How much will I have to do? At a minimum, I’ll have to assault or vault over two armed men, this is with limited martial arts and track and field experience.
How will I know when my goal is accomplished? When this run down police station is a dot in my rearview mirror, preferably with flames billowing out the windows.
As long as I don’t starve, never fall asleep, and channel a level of Herculean strength I’ve never been able to muster in order to do a pull up, we’re golden.
If Hollywood has taught me anything, skinny models can clear a room full of armed guards by power-sliding in with both guns blazing. Imagine what a girl with an average build can do. Here I am clawing at the walls, hoping a club will fall into my lap, but really, all I have to do is wait for the slow motion to kick in, run up one of my assailant’s chests, do the splits, and knock ‘em both in the noggin. Easy peasy.
Ideally I’ll accomplish my goal before I get maimed, short of that, before I get completely dismembered.
Here in the maddening dark, I doubt I’ll lose my sense of urgency and start slacking.
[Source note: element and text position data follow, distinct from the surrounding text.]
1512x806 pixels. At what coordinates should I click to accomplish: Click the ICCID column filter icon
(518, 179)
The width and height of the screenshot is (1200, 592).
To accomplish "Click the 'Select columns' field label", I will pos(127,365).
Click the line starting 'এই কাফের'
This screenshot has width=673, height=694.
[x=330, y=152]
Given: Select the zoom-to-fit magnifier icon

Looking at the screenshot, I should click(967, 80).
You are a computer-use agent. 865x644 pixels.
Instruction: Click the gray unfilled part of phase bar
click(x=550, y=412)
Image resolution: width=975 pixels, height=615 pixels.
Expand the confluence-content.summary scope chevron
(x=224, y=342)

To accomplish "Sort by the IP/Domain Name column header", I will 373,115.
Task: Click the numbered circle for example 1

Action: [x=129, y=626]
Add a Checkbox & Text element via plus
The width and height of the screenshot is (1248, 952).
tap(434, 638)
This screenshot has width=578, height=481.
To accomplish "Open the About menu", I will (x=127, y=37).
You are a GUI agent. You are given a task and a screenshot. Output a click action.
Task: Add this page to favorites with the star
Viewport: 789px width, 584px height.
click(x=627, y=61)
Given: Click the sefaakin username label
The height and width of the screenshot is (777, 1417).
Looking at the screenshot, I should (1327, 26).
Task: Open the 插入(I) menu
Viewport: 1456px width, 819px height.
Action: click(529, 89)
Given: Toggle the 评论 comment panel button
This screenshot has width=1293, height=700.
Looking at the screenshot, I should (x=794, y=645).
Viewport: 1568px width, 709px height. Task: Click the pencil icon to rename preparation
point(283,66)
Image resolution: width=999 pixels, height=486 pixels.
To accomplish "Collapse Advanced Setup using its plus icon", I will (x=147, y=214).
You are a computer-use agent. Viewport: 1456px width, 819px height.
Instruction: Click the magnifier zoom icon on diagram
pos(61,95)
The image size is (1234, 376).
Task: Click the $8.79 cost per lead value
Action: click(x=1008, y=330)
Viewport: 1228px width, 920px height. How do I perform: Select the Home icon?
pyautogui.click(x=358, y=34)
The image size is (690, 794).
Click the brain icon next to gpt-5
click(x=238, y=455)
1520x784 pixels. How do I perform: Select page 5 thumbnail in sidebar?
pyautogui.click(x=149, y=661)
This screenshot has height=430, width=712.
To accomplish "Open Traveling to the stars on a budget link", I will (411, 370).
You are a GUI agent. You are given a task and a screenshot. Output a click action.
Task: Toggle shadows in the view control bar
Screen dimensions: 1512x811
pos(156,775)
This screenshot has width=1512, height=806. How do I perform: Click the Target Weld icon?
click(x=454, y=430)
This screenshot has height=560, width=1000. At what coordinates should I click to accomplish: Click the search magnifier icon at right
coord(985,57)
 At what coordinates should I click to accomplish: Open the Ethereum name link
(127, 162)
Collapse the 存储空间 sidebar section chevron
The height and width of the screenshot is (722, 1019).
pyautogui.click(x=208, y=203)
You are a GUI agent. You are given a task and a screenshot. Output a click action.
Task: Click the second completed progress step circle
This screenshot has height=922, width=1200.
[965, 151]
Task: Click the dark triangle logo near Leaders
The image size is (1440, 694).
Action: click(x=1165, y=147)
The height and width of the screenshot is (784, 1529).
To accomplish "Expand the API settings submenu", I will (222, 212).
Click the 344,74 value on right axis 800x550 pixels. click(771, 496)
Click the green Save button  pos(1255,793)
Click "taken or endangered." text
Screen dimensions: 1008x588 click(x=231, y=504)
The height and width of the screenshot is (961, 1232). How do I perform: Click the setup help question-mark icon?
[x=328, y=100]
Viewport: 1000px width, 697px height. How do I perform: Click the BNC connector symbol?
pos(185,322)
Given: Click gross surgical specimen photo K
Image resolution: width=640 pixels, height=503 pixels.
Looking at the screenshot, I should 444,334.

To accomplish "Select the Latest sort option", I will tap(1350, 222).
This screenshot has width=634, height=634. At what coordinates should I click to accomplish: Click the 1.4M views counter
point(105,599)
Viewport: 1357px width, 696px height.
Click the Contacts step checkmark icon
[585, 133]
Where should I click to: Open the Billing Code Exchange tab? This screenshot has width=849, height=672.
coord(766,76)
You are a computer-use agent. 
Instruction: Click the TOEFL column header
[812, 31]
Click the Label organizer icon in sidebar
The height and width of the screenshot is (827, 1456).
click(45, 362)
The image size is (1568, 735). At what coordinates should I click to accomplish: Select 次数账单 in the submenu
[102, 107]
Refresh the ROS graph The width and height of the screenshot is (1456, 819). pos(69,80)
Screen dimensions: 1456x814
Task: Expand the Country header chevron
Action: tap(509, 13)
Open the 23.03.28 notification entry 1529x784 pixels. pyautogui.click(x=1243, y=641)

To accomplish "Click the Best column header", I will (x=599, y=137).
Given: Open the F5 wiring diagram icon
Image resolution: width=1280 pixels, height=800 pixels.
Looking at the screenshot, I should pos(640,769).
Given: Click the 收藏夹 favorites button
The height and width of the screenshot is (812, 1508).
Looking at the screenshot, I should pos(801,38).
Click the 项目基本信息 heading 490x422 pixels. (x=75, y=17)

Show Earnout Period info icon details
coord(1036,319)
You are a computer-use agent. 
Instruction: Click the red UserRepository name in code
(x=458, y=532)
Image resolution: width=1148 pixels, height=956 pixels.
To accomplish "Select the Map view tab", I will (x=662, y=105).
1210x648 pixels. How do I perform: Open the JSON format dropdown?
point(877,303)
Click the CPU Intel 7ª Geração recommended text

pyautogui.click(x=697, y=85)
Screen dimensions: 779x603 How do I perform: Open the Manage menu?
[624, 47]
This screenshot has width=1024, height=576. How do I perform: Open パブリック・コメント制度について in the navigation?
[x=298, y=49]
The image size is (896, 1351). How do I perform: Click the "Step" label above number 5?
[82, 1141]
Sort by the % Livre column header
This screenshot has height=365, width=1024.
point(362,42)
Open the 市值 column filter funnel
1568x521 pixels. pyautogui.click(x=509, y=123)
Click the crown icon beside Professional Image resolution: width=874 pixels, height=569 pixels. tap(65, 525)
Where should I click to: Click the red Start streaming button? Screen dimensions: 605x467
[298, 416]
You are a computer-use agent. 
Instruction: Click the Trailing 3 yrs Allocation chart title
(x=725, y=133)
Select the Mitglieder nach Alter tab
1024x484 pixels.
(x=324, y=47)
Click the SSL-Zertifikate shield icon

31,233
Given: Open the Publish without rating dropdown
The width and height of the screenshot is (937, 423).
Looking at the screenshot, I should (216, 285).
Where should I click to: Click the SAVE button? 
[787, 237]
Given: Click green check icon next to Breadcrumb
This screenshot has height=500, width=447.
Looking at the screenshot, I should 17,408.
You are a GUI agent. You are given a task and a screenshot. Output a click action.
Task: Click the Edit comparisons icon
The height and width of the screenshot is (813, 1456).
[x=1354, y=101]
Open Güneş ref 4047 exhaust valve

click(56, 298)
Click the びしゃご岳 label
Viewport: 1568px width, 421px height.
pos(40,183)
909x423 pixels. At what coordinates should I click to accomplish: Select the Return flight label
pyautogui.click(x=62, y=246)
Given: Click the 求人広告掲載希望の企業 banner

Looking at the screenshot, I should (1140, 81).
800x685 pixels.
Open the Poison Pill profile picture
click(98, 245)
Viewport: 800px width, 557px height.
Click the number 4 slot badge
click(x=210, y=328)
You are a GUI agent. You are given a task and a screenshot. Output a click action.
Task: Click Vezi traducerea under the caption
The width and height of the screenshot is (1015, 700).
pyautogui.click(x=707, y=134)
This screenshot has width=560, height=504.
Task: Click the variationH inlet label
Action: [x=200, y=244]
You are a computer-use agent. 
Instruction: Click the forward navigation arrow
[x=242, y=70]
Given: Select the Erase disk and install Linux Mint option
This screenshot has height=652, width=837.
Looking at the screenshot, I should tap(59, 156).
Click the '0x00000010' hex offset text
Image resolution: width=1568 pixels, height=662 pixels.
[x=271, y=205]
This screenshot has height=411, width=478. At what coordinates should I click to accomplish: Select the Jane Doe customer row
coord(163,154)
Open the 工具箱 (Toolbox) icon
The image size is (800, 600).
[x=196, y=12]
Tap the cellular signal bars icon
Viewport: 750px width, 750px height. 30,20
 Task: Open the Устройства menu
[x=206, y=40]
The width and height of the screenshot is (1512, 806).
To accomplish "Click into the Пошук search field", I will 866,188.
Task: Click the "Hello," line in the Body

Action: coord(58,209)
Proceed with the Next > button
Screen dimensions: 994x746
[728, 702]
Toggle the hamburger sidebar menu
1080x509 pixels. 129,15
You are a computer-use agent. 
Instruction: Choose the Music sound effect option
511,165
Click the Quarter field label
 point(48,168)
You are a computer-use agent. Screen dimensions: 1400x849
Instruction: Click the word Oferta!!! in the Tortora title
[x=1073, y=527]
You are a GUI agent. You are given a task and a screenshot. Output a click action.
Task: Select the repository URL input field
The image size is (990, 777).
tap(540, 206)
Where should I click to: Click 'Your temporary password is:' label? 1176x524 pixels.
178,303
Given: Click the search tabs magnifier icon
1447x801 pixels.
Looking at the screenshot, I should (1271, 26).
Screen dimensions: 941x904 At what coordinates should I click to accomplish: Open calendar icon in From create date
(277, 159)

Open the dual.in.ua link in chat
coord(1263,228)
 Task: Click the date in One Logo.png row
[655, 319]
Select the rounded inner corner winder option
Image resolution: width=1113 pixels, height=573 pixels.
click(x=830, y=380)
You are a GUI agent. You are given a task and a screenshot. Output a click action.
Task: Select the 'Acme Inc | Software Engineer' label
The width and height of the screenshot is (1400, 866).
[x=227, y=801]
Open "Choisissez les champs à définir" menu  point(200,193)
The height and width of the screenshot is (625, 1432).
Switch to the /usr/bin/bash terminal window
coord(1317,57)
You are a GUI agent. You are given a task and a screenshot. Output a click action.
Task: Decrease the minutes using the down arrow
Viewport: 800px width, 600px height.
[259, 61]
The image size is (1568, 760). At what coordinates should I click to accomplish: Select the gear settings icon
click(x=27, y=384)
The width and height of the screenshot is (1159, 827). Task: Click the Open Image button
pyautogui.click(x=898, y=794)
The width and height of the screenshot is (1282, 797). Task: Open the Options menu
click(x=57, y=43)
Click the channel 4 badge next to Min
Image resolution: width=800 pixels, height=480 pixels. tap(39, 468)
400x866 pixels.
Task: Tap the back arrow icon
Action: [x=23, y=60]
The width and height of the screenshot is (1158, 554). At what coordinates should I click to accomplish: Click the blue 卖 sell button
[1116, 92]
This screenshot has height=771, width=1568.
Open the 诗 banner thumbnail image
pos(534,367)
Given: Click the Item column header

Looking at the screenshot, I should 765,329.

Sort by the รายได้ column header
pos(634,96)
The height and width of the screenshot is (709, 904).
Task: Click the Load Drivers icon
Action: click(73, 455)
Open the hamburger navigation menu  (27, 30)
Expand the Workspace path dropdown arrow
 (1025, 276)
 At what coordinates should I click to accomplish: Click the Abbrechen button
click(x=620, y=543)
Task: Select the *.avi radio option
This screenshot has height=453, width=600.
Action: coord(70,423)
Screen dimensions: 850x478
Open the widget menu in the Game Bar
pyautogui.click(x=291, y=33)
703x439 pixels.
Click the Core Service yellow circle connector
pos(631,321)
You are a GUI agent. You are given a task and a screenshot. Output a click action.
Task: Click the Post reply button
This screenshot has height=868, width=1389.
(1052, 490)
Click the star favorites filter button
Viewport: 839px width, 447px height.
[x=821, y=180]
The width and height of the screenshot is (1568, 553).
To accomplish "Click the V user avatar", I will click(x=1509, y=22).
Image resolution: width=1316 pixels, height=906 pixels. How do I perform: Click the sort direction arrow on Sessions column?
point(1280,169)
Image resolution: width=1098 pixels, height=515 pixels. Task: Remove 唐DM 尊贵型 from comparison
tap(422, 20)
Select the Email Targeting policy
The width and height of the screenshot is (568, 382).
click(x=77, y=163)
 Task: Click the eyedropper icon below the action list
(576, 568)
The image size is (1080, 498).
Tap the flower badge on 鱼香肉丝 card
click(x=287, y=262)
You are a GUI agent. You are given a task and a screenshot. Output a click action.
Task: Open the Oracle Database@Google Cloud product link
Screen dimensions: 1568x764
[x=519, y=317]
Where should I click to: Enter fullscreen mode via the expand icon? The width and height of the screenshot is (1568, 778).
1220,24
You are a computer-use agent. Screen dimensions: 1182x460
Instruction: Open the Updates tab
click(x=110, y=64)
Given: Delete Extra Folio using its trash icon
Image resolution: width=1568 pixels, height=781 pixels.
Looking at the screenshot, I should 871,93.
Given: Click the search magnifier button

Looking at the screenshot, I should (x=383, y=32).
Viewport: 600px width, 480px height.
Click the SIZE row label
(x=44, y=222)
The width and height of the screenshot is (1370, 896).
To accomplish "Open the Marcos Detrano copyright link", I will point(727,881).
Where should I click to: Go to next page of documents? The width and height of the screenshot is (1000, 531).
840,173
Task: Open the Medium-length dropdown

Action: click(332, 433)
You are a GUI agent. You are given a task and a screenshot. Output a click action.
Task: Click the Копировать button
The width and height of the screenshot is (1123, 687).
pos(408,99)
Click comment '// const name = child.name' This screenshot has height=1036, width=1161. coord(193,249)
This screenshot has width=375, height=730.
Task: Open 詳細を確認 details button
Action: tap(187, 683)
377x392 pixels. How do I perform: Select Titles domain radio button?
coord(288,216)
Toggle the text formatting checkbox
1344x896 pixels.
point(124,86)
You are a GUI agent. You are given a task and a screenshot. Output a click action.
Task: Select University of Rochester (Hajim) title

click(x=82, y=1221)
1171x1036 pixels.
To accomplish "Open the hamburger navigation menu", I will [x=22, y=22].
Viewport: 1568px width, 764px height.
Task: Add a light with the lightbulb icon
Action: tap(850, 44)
If they do give me that kind of time, I’ll start doing pushups so I can go full Linda Hamilton all over their asses.
That is if “T” stands for “Timely.” If it means “Tangible” then I’m totally screwed.
It’s clear Cameron’s in a tight spot, but her musings have revealed several directions the story could go from here. To me the most interesting one involves her attempting to play possum and failing to slice her assailant’s throat with a dull bit of rock.
Cyrus clutched his throat.
Garret steps into the cell. “What happened?”
Cyrus smirked. “She grazed me.”
“Are you hurt?”
Cyrus shook his head. “Nah, just confused. It felt like she was trying to tickle me or something.”
From here, the cosplay cops drag Cameron out of the frying pan and dump her into the fire. Still, she’s resilient enough to set another set SMART goals.
What’s the Big Ideation?
Though not a requirement, a character background is a good source of inspiration to fuel your writing. What’s great about this exercise is that it taught me things about Cameron I didn’t know going in.
You probably don’t need to fill out a Myers-Briggs Personality Inventory on behalf of your characters, but it doesn’t hurt to have some idea how their outlook differs from your own. If your story isn’t written in the first person, this exercise can tell you what your characters’ are thinking.
The urgency of this adventure won’t afford Cameron too many detours for her backstory. Her personality has to surface while she’s coming to terms with her environment. This SMART goals activity lets me fire up my imagination, without overwhelming it with too much information. It’s a character development exercise woven into the plot, not a sprawling character bible full of random details I may never use.
Give it a try, before you start writing, or even when you’re stuck in the middle of a scene.